----- Study material
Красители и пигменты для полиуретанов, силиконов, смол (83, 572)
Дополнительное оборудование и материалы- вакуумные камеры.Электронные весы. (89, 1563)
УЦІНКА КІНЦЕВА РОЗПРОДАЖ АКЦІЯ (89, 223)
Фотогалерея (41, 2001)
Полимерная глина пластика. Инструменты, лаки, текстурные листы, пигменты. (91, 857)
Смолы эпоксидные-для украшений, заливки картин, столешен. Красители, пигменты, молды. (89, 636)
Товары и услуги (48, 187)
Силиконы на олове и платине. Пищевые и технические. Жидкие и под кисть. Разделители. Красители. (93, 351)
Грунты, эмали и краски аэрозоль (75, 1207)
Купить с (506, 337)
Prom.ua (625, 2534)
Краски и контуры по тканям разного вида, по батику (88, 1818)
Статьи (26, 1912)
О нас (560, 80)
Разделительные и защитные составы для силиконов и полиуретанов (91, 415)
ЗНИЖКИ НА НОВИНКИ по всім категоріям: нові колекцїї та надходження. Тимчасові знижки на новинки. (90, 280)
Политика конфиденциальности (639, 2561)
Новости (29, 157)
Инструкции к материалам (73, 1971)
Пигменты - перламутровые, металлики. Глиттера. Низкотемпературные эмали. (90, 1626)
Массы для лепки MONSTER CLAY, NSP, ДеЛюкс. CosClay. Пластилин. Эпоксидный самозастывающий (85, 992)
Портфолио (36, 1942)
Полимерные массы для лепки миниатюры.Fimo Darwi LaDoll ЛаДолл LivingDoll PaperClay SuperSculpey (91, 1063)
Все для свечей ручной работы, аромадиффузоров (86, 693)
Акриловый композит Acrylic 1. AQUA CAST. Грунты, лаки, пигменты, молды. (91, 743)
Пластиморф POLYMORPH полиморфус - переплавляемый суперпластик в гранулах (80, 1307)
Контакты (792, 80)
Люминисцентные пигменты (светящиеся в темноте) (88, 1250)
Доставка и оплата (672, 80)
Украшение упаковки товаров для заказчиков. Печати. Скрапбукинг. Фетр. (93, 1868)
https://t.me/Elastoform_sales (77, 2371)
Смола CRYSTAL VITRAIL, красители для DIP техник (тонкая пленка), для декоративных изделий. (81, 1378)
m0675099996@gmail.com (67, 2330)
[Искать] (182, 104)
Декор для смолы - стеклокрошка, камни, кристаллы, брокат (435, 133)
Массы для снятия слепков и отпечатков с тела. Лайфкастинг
----------
* **Task objective**
Retype exactly the span of lines from the one with "Краски и контуры" through the one with "Портфолио (36, 1942)"; include both ends and omit the rest of the material.

* **Output**
Краски и контуры по тканям разного вида, по батику (88, 1818)
Статьи (26, 1912)
О нас (560, 80)
Разделительные и защитные составы для силиконов и полиуретанов (91, 415)
ЗНИЖКИ НА НОВИНКИ по всім категоріям: нові колекцїї та надходження. Тимчасові знижки на новинки. (90, 280)
Политика конфиденциальности (639, 2561)
Новости (29, 157)
Инструкции к материалам (73, 1971)
Пигменты - перламутровые, металлики. Глиттера. Низкотемпературные эмали. (90, 1626)
Массы для лепки MONSTER CLAY, NSP, ДеЛюкс. CosClay. Пластилин. Эпоксидный самозастывающий (85, 992)
Портфолио (36, 1942)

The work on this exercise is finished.